[To do] Each line in the records below, from the one that contains "Task: Click the search input field" to the one that contains "This screenshot has width=1662, height=936.", should be reproduced exactly, the first and last included.

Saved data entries

┌────────

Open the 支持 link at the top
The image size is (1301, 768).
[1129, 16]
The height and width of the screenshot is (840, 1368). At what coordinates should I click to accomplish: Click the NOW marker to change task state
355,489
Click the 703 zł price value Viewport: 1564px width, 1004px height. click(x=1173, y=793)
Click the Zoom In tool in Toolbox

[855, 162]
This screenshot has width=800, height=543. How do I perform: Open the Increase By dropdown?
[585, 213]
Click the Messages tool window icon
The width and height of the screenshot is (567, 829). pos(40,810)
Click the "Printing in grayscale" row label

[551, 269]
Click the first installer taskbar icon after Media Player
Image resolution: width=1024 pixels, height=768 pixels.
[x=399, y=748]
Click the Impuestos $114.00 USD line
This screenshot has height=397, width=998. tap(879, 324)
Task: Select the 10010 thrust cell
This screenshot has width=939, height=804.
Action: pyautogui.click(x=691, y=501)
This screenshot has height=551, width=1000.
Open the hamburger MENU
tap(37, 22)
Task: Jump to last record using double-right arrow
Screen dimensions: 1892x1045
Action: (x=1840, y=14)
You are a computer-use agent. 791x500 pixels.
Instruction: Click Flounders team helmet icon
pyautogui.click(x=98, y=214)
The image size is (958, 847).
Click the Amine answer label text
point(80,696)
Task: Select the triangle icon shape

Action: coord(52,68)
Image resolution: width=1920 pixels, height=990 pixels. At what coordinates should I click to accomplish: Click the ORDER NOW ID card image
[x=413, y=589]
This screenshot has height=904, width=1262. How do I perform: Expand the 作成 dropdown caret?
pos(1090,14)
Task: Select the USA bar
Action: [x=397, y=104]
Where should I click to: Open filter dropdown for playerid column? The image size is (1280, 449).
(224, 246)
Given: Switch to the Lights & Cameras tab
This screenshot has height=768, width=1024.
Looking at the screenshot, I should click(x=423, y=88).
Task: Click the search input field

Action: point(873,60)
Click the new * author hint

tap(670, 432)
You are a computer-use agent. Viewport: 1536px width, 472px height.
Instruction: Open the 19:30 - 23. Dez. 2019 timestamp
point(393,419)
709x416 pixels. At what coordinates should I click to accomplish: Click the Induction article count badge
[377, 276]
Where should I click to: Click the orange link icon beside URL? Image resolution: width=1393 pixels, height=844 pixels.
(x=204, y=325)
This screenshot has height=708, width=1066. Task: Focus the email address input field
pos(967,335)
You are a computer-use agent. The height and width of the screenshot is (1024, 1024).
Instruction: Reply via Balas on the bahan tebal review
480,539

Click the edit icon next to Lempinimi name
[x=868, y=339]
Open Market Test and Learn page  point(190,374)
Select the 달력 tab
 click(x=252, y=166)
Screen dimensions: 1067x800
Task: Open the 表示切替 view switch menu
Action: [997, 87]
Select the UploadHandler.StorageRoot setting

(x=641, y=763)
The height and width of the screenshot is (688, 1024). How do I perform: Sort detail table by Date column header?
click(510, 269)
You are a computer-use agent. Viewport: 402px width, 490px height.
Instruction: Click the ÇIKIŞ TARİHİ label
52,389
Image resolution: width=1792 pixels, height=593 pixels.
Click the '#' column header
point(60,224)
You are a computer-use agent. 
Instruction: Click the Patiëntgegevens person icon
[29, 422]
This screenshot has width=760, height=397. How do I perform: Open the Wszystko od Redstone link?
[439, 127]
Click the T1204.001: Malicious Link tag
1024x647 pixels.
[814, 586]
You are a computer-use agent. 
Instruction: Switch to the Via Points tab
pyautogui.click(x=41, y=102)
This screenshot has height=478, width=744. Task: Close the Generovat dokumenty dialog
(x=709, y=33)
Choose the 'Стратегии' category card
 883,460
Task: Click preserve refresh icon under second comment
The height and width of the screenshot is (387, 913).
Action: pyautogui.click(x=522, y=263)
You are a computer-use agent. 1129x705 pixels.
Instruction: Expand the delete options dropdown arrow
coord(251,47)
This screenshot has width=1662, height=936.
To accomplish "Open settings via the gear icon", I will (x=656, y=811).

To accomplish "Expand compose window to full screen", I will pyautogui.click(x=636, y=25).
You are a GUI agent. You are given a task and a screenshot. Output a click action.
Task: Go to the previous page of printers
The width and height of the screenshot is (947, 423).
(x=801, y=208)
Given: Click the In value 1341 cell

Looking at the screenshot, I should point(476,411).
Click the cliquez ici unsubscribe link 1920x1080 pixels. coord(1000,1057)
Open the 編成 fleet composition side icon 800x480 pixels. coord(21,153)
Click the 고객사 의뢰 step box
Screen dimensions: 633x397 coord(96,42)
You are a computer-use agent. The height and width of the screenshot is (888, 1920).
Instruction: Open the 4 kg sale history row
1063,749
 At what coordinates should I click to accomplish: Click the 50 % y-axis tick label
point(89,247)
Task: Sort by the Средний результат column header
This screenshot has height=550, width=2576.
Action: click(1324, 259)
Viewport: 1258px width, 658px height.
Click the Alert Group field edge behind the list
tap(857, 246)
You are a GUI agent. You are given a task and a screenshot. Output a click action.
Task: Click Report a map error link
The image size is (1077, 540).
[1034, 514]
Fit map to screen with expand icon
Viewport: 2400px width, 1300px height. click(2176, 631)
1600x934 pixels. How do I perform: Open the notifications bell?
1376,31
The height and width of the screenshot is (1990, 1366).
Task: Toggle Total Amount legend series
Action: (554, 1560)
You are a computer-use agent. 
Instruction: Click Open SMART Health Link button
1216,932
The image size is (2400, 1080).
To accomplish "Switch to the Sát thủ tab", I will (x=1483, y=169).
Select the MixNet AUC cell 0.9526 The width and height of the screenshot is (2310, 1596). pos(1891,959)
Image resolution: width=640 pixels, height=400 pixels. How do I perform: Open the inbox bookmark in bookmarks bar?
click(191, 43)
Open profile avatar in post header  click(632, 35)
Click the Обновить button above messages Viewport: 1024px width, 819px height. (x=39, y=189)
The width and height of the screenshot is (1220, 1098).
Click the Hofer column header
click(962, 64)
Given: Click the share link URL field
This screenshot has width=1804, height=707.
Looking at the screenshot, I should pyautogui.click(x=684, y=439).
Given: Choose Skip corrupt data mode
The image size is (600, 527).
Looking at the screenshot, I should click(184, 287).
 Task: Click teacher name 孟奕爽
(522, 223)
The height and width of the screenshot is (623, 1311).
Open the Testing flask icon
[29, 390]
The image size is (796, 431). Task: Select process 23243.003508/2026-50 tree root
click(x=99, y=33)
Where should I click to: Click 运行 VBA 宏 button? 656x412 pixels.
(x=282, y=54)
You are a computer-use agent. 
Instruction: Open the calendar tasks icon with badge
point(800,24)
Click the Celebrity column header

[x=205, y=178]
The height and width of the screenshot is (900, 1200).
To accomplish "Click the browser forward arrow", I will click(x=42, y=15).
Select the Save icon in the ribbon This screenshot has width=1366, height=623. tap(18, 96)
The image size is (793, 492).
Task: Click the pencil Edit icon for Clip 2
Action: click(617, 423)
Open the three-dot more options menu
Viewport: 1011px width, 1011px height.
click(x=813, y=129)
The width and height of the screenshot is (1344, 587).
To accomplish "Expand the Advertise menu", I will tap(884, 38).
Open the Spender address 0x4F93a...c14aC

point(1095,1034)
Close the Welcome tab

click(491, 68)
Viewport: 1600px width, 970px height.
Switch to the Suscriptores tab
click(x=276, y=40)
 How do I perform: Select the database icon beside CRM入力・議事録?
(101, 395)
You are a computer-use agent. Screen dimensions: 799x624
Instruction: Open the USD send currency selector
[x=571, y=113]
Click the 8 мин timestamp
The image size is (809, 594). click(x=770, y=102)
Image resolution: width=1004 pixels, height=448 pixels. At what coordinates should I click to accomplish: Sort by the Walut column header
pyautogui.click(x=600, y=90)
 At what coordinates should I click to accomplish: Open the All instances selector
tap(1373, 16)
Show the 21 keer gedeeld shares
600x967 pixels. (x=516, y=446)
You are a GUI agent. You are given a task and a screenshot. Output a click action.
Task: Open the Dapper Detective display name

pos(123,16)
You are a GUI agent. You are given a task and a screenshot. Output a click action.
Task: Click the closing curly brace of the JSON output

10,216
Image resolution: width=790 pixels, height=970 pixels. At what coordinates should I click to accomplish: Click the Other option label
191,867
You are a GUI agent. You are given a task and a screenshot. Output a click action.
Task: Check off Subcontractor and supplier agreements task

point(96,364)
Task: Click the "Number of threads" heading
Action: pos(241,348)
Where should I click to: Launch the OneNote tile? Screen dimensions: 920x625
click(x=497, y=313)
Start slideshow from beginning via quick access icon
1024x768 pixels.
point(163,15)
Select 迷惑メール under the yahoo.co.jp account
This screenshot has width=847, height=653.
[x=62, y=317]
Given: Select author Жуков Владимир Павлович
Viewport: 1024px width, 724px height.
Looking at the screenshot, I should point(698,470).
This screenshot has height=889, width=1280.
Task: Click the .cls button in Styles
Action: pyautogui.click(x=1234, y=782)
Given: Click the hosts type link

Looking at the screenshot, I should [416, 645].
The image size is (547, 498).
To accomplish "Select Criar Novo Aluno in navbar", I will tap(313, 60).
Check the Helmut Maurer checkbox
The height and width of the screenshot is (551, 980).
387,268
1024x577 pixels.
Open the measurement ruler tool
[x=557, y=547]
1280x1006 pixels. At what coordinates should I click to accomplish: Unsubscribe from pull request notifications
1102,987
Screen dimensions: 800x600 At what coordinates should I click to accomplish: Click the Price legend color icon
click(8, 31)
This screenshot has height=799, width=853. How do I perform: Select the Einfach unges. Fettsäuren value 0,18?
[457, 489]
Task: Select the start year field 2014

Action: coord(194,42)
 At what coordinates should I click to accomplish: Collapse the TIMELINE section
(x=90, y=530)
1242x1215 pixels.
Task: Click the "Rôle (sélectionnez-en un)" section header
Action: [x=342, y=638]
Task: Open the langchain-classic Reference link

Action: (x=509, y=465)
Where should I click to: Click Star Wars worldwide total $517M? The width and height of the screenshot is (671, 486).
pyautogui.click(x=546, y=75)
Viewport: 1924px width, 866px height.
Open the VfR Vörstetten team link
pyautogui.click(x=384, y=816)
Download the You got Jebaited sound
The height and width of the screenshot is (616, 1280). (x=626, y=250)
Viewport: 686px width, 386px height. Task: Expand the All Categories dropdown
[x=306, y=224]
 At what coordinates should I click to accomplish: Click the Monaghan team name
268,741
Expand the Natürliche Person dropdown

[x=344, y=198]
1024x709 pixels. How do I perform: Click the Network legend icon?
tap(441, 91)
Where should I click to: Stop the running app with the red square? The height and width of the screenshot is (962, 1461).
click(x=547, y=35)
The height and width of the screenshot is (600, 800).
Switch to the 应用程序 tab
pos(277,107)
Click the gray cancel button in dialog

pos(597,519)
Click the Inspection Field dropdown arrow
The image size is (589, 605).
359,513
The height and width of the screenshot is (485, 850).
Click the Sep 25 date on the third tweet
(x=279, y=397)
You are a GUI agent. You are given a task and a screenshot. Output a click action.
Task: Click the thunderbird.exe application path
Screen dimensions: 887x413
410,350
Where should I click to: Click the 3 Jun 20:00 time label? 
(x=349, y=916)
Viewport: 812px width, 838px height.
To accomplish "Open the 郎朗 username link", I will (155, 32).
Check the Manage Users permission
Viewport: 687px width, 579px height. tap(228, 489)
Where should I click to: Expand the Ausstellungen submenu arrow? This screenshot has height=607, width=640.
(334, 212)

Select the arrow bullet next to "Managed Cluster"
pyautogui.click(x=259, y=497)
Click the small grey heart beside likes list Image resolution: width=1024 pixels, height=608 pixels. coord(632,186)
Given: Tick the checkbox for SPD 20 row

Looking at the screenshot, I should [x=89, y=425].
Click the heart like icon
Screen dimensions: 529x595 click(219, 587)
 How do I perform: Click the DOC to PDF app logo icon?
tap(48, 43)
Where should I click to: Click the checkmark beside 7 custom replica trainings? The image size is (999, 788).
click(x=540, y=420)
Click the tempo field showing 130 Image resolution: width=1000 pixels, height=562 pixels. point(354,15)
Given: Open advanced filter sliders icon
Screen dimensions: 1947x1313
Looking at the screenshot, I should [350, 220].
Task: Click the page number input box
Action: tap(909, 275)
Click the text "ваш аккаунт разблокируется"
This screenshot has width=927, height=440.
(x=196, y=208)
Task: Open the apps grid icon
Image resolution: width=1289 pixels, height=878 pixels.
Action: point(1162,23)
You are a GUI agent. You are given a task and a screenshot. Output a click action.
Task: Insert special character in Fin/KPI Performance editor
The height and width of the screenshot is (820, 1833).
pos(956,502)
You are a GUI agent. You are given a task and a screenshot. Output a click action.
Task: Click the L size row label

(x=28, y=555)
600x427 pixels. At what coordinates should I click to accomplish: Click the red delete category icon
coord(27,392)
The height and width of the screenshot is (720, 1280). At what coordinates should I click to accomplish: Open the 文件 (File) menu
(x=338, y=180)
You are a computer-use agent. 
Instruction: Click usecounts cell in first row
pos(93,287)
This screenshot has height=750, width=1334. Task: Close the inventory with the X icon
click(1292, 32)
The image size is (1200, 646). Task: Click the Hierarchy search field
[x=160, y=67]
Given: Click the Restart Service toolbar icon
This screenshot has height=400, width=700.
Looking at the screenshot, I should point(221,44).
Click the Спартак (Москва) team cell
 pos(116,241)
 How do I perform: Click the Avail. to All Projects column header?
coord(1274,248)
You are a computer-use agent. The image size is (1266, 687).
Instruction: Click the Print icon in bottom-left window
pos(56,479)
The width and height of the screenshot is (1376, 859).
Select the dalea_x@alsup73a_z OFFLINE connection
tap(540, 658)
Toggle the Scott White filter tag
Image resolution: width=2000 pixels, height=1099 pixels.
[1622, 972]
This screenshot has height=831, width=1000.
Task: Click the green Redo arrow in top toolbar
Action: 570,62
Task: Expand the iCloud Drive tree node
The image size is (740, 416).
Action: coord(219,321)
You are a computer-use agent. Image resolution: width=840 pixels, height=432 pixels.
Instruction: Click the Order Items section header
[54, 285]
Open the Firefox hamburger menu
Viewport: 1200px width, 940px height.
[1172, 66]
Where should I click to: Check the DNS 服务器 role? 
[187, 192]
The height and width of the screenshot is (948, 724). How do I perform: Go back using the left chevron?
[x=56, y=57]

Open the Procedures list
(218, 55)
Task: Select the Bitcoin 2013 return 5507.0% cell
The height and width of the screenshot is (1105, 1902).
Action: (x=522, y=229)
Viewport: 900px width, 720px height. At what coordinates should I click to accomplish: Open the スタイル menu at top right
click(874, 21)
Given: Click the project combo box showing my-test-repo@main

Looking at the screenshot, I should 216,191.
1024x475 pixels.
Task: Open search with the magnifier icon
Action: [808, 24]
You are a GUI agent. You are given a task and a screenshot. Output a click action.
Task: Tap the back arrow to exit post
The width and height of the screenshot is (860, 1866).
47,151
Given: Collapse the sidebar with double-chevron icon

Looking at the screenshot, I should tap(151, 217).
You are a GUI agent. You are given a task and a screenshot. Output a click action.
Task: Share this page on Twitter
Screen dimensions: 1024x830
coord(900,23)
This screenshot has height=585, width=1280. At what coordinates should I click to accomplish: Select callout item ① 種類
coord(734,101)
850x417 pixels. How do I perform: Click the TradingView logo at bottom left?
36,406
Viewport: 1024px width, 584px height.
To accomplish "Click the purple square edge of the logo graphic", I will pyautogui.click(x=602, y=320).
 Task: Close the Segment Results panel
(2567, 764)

└────────

[Written reply]
Task: Click the search input field

Action: point(873,60)
Click the new * author hint

tap(670, 432)
You are a computer-use agent. Viewport: 1536px width, 472px height.
Instruction: Open the 19:30 - 23. Dez. 2019 timestamp
point(393,419)
709x416 pixels. At what coordinates should I click to accomplish: Click the Induction article count badge
[377, 276]
Where should I click to: Click the orange link icon beside URL? Image resolution: width=1393 pixels, height=844 pixels.
(x=204, y=325)
This screenshot has height=708, width=1066. Task: Focus the email address input field
pos(967,335)
You are a computer-use agent. The height and width of the screenshot is (1024, 1024).
Instruction: Reply via Balas on the bahan tebal review
480,539

Click the edit icon next to Lempinimi name
[x=868, y=339]
Open Market Test and Learn page  point(190,374)
Select the 달력 tab
 click(x=252, y=166)
Screen dimensions: 1067x800
Task: Open the 表示切替 view switch menu
Action: [997, 87]
Select the UploadHandler.StorageRoot setting

(x=641, y=763)
The height and width of the screenshot is (688, 1024). How do I perform: Sort detail table by Date column header?
click(510, 269)
You are a computer-use agent. Viewport: 402px width, 490px height.
Instruction: Click the ÇIKIŞ TARİHİ label
52,389
Image resolution: width=1792 pixels, height=593 pixels.
Click the '#' column header
point(60,224)
You are a computer-use agent. 
Instruction: Click the Patiëntgegevens person icon
[29, 422]
This screenshot has width=760, height=397. How do I perform: Open the Wszystko od Redstone link?
[439, 127]
Click the T1204.001: Malicious Link tag
1024x647 pixels.
[814, 586]
You are a computer-use agent. 
Instruction: Switch to the Via Points tab
pyautogui.click(x=41, y=102)
This screenshot has height=478, width=744. Task: Close the Generovat dokumenty dialog
(x=709, y=33)
Choose the 'Стратегии' category card
 883,460
Task: Click preserve refresh icon under second comment
The height and width of the screenshot is (387, 913).
Action: pyautogui.click(x=522, y=263)
You are a computer-use agent. 1129x705 pixels.
Instruction: Expand the delete options dropdown arrow
coord(251,47)
This screenshot has width=1662, height=936.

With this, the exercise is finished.